Prompt: Could you write out the records below exactly, without omitting a line?

[Stored items]
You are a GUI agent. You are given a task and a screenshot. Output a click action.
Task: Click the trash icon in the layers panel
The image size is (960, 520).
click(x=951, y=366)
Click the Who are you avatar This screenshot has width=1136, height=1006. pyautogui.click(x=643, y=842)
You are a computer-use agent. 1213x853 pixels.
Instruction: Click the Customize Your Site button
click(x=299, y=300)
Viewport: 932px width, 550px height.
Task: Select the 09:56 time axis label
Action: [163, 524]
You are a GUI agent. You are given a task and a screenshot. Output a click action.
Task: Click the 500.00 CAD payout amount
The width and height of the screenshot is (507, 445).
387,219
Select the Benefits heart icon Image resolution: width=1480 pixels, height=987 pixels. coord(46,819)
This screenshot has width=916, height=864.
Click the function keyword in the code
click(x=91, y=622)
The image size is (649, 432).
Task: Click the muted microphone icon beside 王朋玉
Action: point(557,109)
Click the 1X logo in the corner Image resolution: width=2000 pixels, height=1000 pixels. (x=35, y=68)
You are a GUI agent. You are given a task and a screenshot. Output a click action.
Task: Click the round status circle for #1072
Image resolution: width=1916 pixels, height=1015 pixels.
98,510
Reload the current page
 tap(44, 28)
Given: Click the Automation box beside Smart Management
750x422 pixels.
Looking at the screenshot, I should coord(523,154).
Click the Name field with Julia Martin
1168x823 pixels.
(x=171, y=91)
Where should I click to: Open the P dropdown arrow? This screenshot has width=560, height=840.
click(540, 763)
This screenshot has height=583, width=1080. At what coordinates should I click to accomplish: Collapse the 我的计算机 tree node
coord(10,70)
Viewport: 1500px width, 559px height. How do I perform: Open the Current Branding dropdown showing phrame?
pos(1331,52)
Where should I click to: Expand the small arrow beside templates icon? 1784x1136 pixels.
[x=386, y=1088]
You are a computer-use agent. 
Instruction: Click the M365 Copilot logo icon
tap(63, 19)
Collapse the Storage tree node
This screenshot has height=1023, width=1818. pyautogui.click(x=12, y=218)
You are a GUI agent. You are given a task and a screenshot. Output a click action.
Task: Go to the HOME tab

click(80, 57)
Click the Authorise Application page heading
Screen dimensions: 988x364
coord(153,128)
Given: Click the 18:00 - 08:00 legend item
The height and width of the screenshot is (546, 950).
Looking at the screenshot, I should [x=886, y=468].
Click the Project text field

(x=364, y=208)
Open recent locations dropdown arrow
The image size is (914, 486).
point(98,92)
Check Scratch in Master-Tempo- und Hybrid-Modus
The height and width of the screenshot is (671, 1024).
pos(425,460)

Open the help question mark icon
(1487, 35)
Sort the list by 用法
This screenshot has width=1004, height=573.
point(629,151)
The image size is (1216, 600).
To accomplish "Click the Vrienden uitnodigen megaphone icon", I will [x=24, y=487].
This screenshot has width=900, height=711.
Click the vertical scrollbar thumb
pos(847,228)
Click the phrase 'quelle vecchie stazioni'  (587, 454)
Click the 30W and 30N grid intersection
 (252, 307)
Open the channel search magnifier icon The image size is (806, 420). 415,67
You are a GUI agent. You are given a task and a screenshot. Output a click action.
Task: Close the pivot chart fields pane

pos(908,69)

Response box:
You are a GUI agent. You are given a task and a screenshot. Output a click action.
Task: Click the trash icon in the layers panel
The image size is (960, 520).
click(x=951, y=366)
Click the Who are you avatar This screenshot has width=1136, height=1006. pyautogui.click(x=643, y=842)
You are a computer-use agent. 1213x853 pixels.
Instruction: Click the Customize Your Site button
click(x=299, y=300)
Viewport: 932px width, 550px height.
Task: Select the 09:56 time axis label
Action: [163, 524]
You are a GUI agent. You are given a task and a screenshot. Output a click action.
Task: Click the 500.00 CAD payout amount
The width and height of the screenshot is (507, 445).
387,219
Select the Benefits heart icon Image resolution: width=1480 pixels, height=987 pixels. coord(46,819)
This screenshot has width=916, height=864.
Click the function keyword in the code
click(x=91, y=622)
The image size is (649, 432).
Task: Click the muted microphone icon beside 王朋玉
Action: point(557,109)
Click the 1X logo in the corner Image resolution: width=2000 pixels, height=1000 pixels. (x=35, y=68)
You are a GUI agent. You are given a task and a screenshot. Output a click action.
Task: Click the round status circle for #1072
Image resolution: width=1916 pixels, height=1015 pixels.
98,510
Reload the current page
 tap(44, 28)
Given: Click the Automation box beside Smart Management
750x422 pixels.
Looking at the screenshot, I should coord(523,154).
Click the Name field with Julia Martin
1168x823 pixels.
(x=171, y=91)
Where should I click to: Open the P dropdown arrow? This screenshot has width=560, height=840.
click(540, 763)
This screenshot has height=583, width=1080. At what coordinates should I click to accomplish: Collapse the 我的计算机 tree node
coord(10,70)
Viewport: 1500px width, 559px height. How do I perform: Open the Current Branding dropdown showing phrame?
pos(1331,52)
Where should I click to: Expand the small arrow beside templates icon? 1784x1136 pixels.
[x=386, y=1088]
You are a computer-use agent. 
Instruction: Click the M365 Copilot logo icon
tap(63, 19)
Collapse the Storage tree node
This screenshot has height=1023, width=1818. pyautogui.click(x=12, y=218)
You are a GUI agent. You are given a task and a screenshot. Output a click action.
Task: Go to the HOME tab

click(80, 57)
Click the Authorise Application page heading
Screen dimensions: 988x364
coord(153,128)
Given: Click the 18:00 - 08:00 legend item
The height and width of the screenshot is (546, 950).
Looking at the screenshot, I should [x=886, y=468].
Click the Project text field

(x=364, y=208)
Open recent locations dropdown arrow
The image size is (914, 486).
point(98,92)
Check Scratch in Master-Tempo- und Hybrid-Modus
The height and width of the screenshot is (671, 1024).
pos(425,460)

Open the help question mark icon
(1487, 35)
Sort the list by 用法
This screenshot has width=1004, height=573.
point(629,151)
The image size is (1216, 600).
To accomplish "Click the Vrienden uitnodigen megaphone icon", I will [x=24, y=487].
This screenshot has width=900, height=711.
Click the vertical scrollbar thumb
pos(847,228)
Click the phrase 'quelle vecchie stazioni'  (587, 454)
Click the 30W and 30N grid intersection
 (252, 307)
Open the channel search magnifier icon The image size is (806, 420). 415,67
You are a GUI agent. You are given a task and a screenshot. Output a click action.
Task: Close the pivot chart fields pane

pos(908,69)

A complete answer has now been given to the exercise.